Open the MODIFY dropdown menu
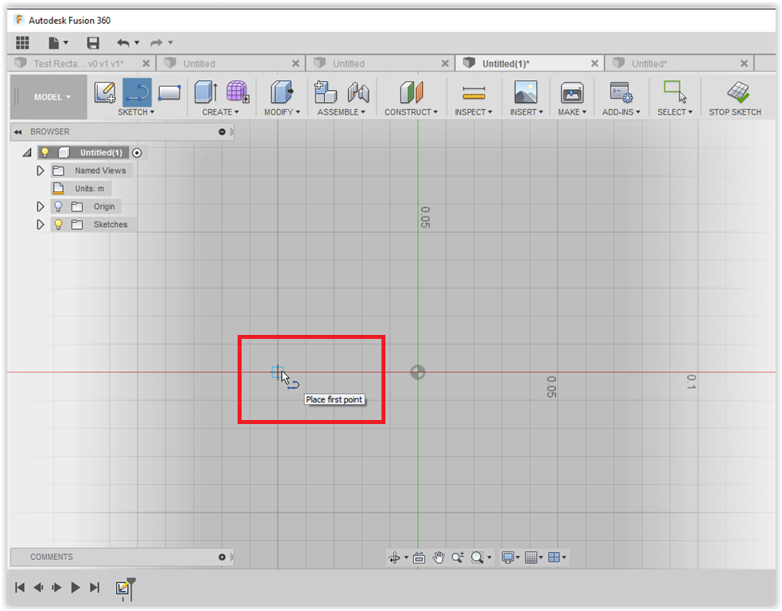The image size is (782, 611). pyautogui.click(x=282, y=112)
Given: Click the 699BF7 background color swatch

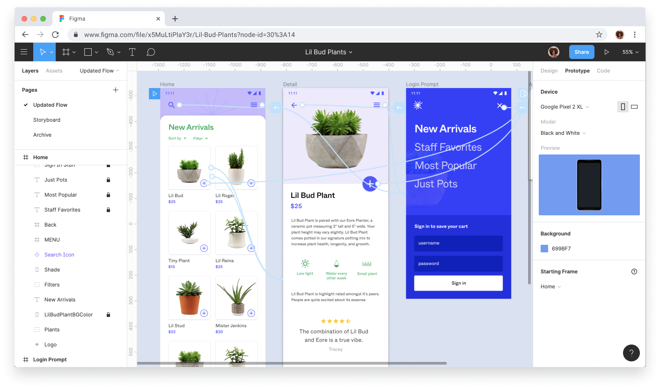Looking at the screenshot, I should pyautogui.click(x=544, y=249).
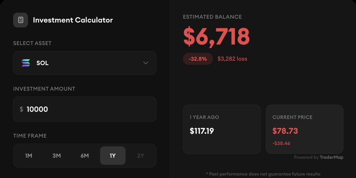Click the Investment Calculator title
The width and height of the screenshot is (356, 178).
(x=73, y=20)
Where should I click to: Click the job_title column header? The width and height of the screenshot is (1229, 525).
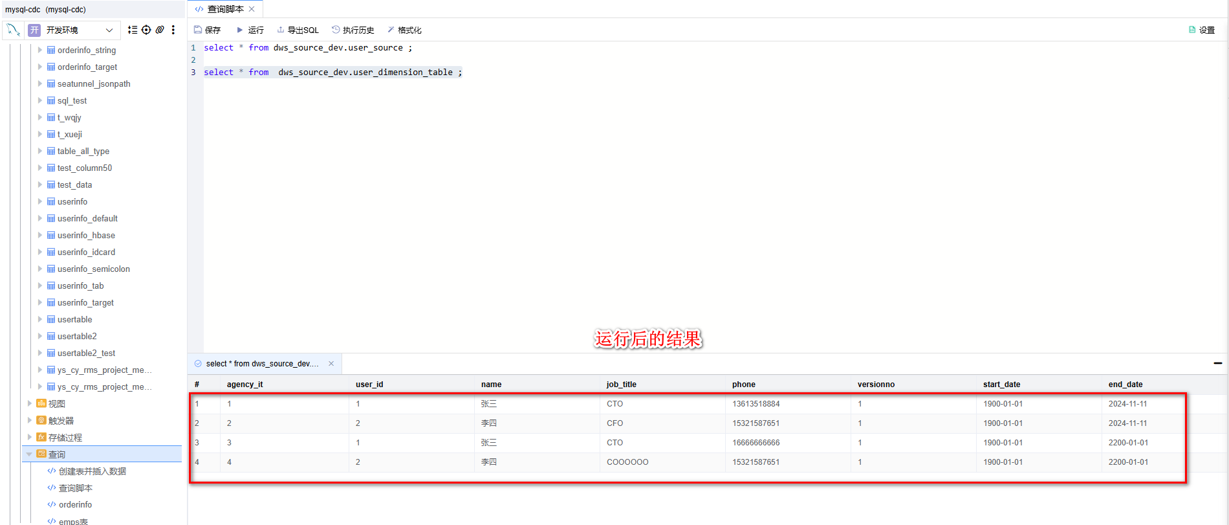tap(622, 385)
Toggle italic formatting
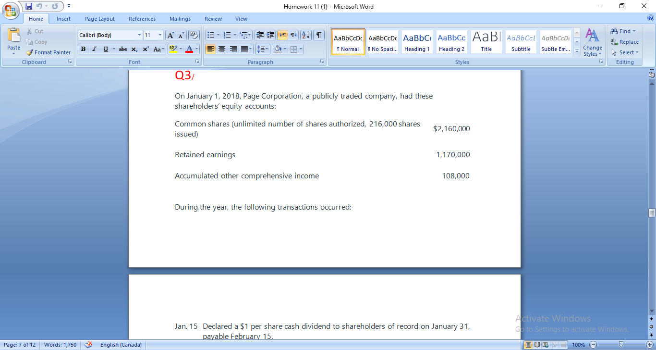Image resolution: width=656 pixels, height=350 pixels. click(94, 49)
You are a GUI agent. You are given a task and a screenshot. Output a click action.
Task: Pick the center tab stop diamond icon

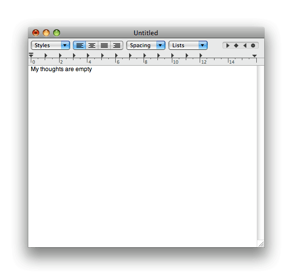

____________________

Copy out every line of the records above word for word, omitting the pictures.

Open the MODIFY dropdown menu
The image size is (782, 611). pyautogui.click(x=282, y=112)
Given: Click the 699BF7 background color swatch

Looking at the screenshot, I should pyautogui.click(x=544, y=249).
Click the Investment Calculator title
The width and height of the screenshot is (356, 178).
(x=73, y=20)
Where should I click to: Click the job_title column header? The width and height of the screenshot is (1229, 525).
tap(622, 385)
Toggle italic formatting
Image resolution: width=656 pixels, height=350 pixels. click(94, 49)
You are a GUI agent. You are given a task and a screenshot. Output a click action.
Task: Pick the center tab stop diamond icon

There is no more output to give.